DATA607 Assignment 6: Web APIs

Intro
Load JSON Data into Data Frame
Preview Resulting Data Table
Tidy & Transform Data
Preview Transformed Data
Visualization: Top 20 Email Shares by Keyword
Conclusion

Intro

We were tasked to choose one of the New York Times APIs, construct an interface in R to read in the JSON data, and transform it to an R dataframe.

I decided to use the Most Popular API. This API returns a list of New York Times Articles based on shares, emails, and views.

Load JSON Data into Data Frame

I will use to NYT API to get the most frequently shared (by email) articles over the last 30 days.

The NYT API returns a maximum of 20 articles per request.

We must paginate these request using the offset parameter.

We must also ensure that we do not exceed the rate limit of 5 requests per second.

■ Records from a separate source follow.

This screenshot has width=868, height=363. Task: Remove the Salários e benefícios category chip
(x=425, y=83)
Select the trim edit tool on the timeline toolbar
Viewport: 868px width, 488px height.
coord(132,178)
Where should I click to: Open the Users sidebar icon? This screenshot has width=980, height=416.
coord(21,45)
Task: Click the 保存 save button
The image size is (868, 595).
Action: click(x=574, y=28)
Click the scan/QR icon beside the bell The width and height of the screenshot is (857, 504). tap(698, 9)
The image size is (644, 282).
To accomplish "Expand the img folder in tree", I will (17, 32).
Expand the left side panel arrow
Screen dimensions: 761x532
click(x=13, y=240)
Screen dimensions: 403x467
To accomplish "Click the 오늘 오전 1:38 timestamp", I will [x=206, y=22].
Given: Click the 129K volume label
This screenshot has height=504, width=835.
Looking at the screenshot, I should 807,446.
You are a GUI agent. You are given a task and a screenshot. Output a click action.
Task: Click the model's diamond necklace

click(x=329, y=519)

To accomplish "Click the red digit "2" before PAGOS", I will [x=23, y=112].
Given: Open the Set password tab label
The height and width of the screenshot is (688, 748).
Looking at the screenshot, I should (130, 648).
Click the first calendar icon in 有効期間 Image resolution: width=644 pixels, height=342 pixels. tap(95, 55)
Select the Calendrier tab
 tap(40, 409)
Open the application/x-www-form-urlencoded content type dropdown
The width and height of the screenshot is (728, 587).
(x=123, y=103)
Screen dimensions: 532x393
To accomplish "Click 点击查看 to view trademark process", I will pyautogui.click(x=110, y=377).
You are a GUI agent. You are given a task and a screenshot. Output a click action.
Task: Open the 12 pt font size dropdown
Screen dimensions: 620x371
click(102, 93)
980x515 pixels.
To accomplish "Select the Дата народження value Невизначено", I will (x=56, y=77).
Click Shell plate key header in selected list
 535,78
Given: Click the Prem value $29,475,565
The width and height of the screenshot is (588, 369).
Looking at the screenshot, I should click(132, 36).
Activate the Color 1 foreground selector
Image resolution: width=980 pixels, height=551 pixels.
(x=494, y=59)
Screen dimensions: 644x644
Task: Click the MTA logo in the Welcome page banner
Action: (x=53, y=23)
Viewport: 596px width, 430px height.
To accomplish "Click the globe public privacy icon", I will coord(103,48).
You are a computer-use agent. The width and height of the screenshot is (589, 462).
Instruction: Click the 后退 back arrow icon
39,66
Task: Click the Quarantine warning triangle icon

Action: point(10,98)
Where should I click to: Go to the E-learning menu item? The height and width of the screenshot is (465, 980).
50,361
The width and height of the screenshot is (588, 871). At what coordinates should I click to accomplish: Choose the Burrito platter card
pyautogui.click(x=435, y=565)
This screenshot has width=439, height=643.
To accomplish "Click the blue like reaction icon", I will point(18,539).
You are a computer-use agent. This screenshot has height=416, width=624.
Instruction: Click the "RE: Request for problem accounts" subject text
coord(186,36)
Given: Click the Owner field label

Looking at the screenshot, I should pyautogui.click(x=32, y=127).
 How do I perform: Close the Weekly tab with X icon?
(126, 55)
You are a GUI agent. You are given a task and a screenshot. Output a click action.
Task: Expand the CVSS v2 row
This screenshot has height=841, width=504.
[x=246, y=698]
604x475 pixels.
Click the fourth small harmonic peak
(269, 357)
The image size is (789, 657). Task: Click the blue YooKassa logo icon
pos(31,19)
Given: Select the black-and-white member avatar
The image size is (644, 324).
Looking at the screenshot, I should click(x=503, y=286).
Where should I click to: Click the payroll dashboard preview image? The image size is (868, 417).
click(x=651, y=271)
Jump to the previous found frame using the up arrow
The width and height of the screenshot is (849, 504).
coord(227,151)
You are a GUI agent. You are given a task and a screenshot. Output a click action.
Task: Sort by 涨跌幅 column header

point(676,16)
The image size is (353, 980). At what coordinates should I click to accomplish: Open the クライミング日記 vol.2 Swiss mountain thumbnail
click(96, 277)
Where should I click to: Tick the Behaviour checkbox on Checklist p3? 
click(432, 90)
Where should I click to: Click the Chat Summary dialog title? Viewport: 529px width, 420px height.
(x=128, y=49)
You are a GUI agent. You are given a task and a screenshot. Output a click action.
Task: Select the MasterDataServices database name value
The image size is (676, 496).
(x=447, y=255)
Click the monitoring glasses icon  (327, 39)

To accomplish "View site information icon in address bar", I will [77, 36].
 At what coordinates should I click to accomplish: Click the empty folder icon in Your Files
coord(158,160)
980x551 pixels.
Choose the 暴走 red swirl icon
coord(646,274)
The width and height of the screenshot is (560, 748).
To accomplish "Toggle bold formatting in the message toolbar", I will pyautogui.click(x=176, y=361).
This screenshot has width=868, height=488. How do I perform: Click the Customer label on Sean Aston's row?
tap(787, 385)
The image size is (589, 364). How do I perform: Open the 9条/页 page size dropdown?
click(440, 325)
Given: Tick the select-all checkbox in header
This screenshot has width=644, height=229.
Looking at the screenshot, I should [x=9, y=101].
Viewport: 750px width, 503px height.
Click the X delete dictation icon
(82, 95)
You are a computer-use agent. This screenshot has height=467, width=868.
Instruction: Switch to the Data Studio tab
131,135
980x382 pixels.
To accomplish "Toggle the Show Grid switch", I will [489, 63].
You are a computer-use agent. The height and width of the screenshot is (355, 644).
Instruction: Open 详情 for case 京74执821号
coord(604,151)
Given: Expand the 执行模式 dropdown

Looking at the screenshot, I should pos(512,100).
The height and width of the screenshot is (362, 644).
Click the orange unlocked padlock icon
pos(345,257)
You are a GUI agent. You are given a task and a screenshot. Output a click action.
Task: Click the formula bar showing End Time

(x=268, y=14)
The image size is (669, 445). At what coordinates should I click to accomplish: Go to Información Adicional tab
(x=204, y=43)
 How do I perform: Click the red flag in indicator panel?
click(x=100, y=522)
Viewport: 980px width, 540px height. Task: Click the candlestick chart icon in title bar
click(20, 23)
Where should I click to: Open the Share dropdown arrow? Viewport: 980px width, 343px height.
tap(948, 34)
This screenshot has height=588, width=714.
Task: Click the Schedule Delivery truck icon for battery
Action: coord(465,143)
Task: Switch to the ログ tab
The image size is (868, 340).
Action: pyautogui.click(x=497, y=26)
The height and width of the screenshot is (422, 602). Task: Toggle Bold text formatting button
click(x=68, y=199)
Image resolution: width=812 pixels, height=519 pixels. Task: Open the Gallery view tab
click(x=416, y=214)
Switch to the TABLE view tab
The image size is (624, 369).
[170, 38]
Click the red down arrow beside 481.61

# load JSON data into data frame
url = paste0("https://api.nytimes.com/svc/mostpopular/v2/mostemailed/all-sections/30.json?api-key=", api_key)
articles <- fromJSON(url, flatten = TRUE) %>% data.frame()
pages <- floor(articles$num_results[1]/20) 

for(i in 1:pages){
  print(paste0("Loading page ", i, " of ", pages, "." ))
  page <- fromJSON(paste0(url, "&offset=",i*20), flatten = TRUE) %>% data.frame()
  articles <- bind_rows(articles,page) # build data frame incrementally
  Sys.sleep(1) #Stay within usage rate limits
}

## [1] "Loading page 1 of 62."
## [1] "Loading page 2 of 62."
## [1] "Loading page 3 of 62."
## [1] "Loading page 4 of 62."
## [1] "Loading page 5 of 62."
## [1] "Loading page 6 of 62."
## [1] "Loading page 7 of 62."
## [1] "Loading page 8 of 62."
## [1] "Loading page 9 of 62."
## [1] "Loading page 10 of 62."
## [1] "Loading page 11 of 62."
## [1] "Loading page 12 of 62."
## [1] "Loading page 13 of 62."
## [1] "Loading page 14 of 62."
## [1] "Loading page 15 of 62."
## [1] "Loading page 16 of 62."
## [1] "Loading page 17 of 62."
## [1] "Loading page 18 of 62."
## [1] "Loading page 19 of 62."
## [1] "Loading page 20 of 62."
## [1] "Loading page 21 of 62."
## [1] "Loading page 22 of 62."
## [1] "Loading page 23 of 62."
## [1] "Loading page 24 of 62."
## [1] "Loading page 25 of 62."
## [1] "Loading page 26 of 62."
## [1] "Loading page 27 of 62."
## [1] "Loading page 28 of 62."
## [1] "Loading page 29 of 62."
## [1] "Loading page 30 of 62."
## [1] "Loading page 31 of 62."
## [1] "Loading page 32 of 62."
## [1] "Loading page 33 of 62."
## [1] "Loading page 34 of 62."
## [1] "Loading page 35 of 62."
## [1] "Loading page 36 of 62."
## [1] "Loading page 37 of 62."
## [1] "Loading page 38 of 62."
## [1] "Loading page 39 of 62."
## [1] "Loading page 40 of 62."
## [1] "Loading page 41 of 62."
## [1] "Loading page 42 of 62."
## [1] "Loading page 43 of 62."
## [1] "Loading page 44 of 62."
## [1] "Loading page 45 of 62."
## [1] "Loading page 46 of 62."
## [1] "Loading page 47 of 62."
## [1] "Loading page 48 of 62."
## [1] "Loading page 49 of 62."
## [1] "Loading page 50 of 62."
## [1] "Loading page 51 of 62."
## [1] "Loading page 52 of 62."
## [1] "Loading page 53 of 62."
## [1] "Loading page 54 of 62."
## [1] "Loading page 55 of 62."
## [1] "Loading page 56 of 62."
## [1] "Loading page 57 of 62."
## [1] "Loading page 58 of 62."
## [1] "Loading page 59 of 62."
## [1] "Loading page 60 of 62."
## [1] "Loading page 61 of 62."
## [1] "Loading page 62 of 62."

# add row id to utilize less memory when transforming
articles <- rowid_to_column(articles,'id')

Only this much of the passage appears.